El sábado 24 de mayo, la noticia del robo a la casa del fallecido Zalo Reyes en Conchalí conmocionó al país. Más allá de las pérdidas materiales, avaluadas en 50 millones de pesos, el acto fue percibido como una profanación de la memoria de uno de los íconos más queridos de la música popular chilena. El patrimonio sentimental de miles de personas, encarnado en la figura del “Gorrión de Conchalí”, se veía vulnerado.

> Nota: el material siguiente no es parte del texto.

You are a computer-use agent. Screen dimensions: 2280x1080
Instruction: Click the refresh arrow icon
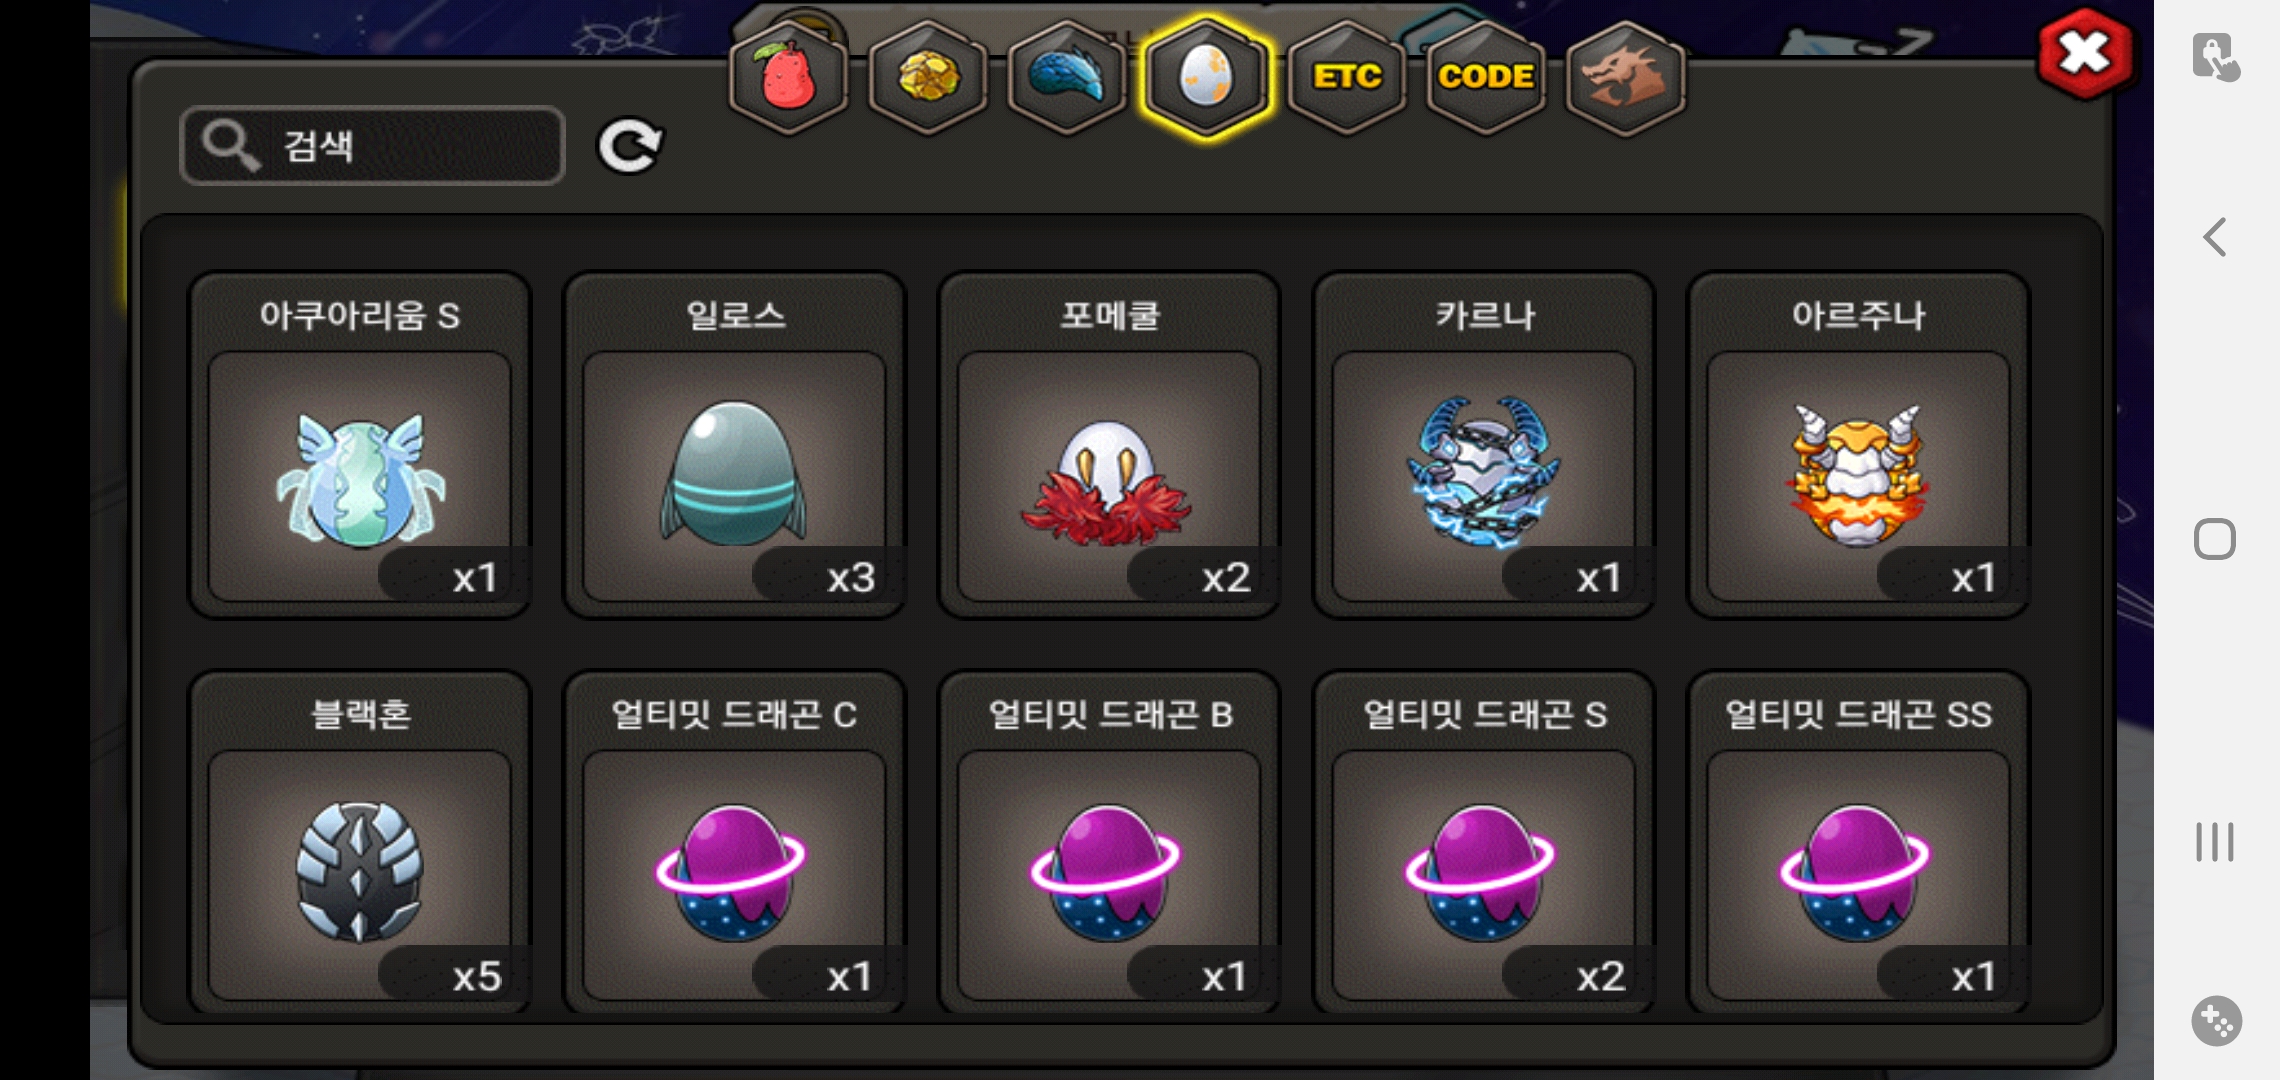629,146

Al día siguiente, la tragedia alcanzó su punto más álgido. En una estación de servicio en Providencia, un conductor en estado de ebriedad atropelló fatalmente a dos trabajadores: una vendedora del minimarket y un bombero del servicentro. La violencia irrumpió de forma brutal y sin sentido en medio de la jornada de cierre, tiñendo de luto la fiesta ciudadana.
Estos eventos generaron una profunda disonancia cognitiva. ¿Cómo puede un país celebrar con tanto fervor su herencia histórica y cultural mientras lucha por garantizar la seguridad básica de sus ciudadanos? Los hechos expusieron la convivencia de dos Chiles: el que se enorgullece de su pasado y es capaz de organizarse para celebrarlo, y el que vive con el temor constante a la delincuencia y la violencia.

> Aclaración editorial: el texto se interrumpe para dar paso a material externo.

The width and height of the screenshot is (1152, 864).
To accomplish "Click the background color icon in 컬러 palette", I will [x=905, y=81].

El contraste obliga a una reflexión crítica sobre el concepto mismo de patrimonio. Mientras el discurso oficial celebraba la “cohesión social” y el “alma del país”, las familias de las víctimas y la de Zalo Reyes vivían la desprotección en carne propia. Esto plantea una pregunta incómoda: ¿De qué sirve cuidar los edificios si no podemos cuidar a las personas que los habitan? La vulnerabilidad de la vida y de la memoria personal se reveló como la grieta más profunda en el edificio patrimonial del país.

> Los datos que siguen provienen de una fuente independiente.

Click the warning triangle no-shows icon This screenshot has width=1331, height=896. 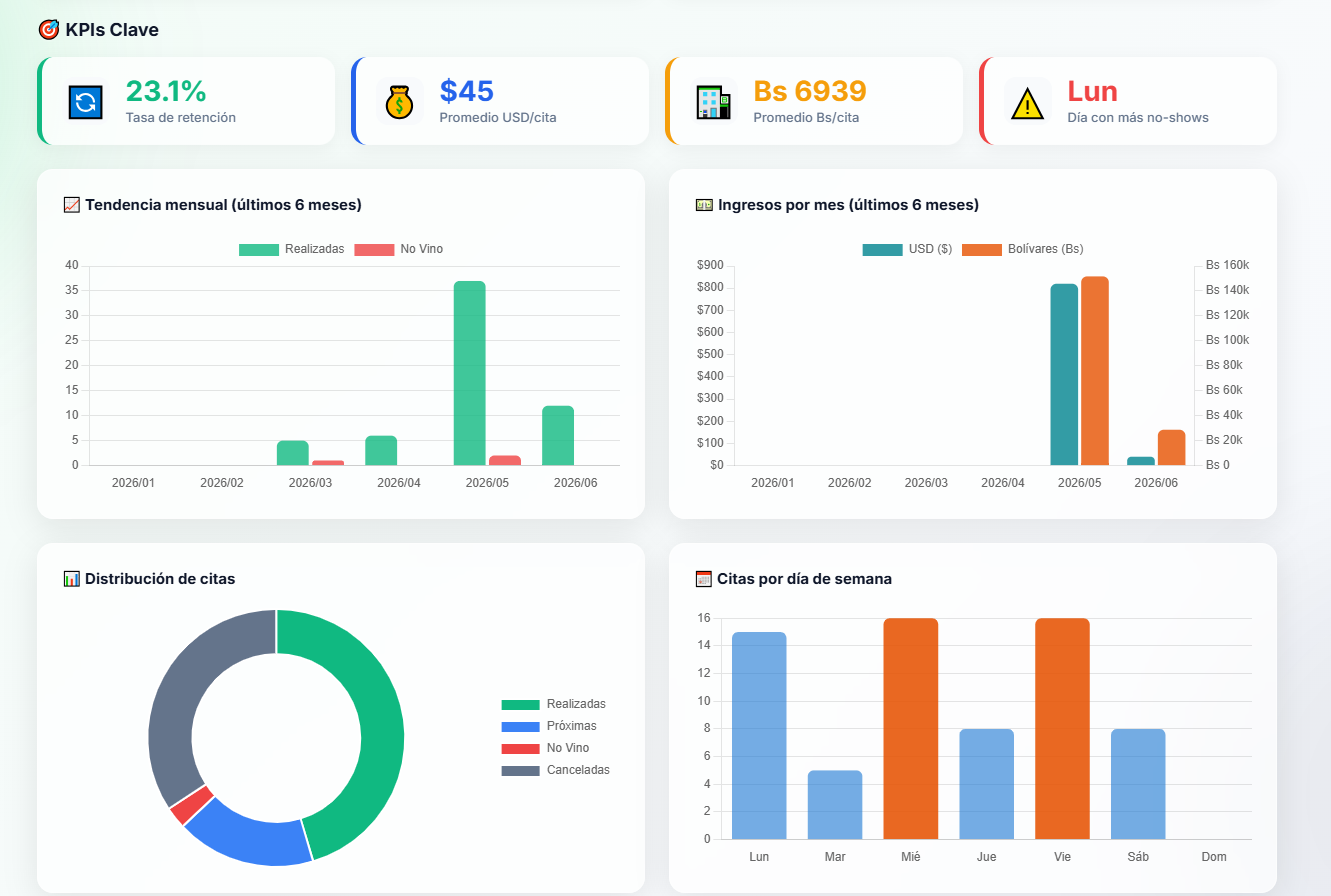click(x=1027, y=102)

La discusión sobre qué es y qué debe ser el patrimonio en Chile no se limita a la dicotomía entre celebración y seguridad. Simultáneamente a la fiesta cultural, el país avanzaba en debates estratégicos sobre su futuro. La Estrategia Nacional de Minerales Críticos, por ejemplo, busca definir cómo Chile gestionará riquezas como el litio y el cobre, recursos que constituyen el patrimonio natural y económico que se legará a las futuras generaciones.
Este debate, que involucra a más de 80 instituciones y busca incorporar visiones regionales y multisectoriales, demuestra que la noción de patrimonio es dinámica. No se trata solo de conservar lo heredado, sino de tomar decisiones responsables sobre lo que se está construyendo hoy. La forma en que el país gestione sus recursos naturales, su modelo de desarrollo y su cohesión social definirá el patrimonio del mañana tanto o más que sus monumentos históricos.
En definitiva, el Día de los Patrimonios 2025 fue mucho más que una exitosa estadística. Fue un espejo de alta definición que reflejó las luces y sombras de Chile. Mostró un anhelo masivo de encuentro y pertenencia, pero también la fragilidad de esa aspiración frente a una realidad a menudo hostil. La narrativa de la celebración está resuelta en sus cifras, pero las preguntas que dejó abiertas siguen en pleno debate, recordándonos que el patrimonio más valioso es, quizás, la capacidad de construir un futuro donde la celebración de la vida no sea una excepción de fin de semana.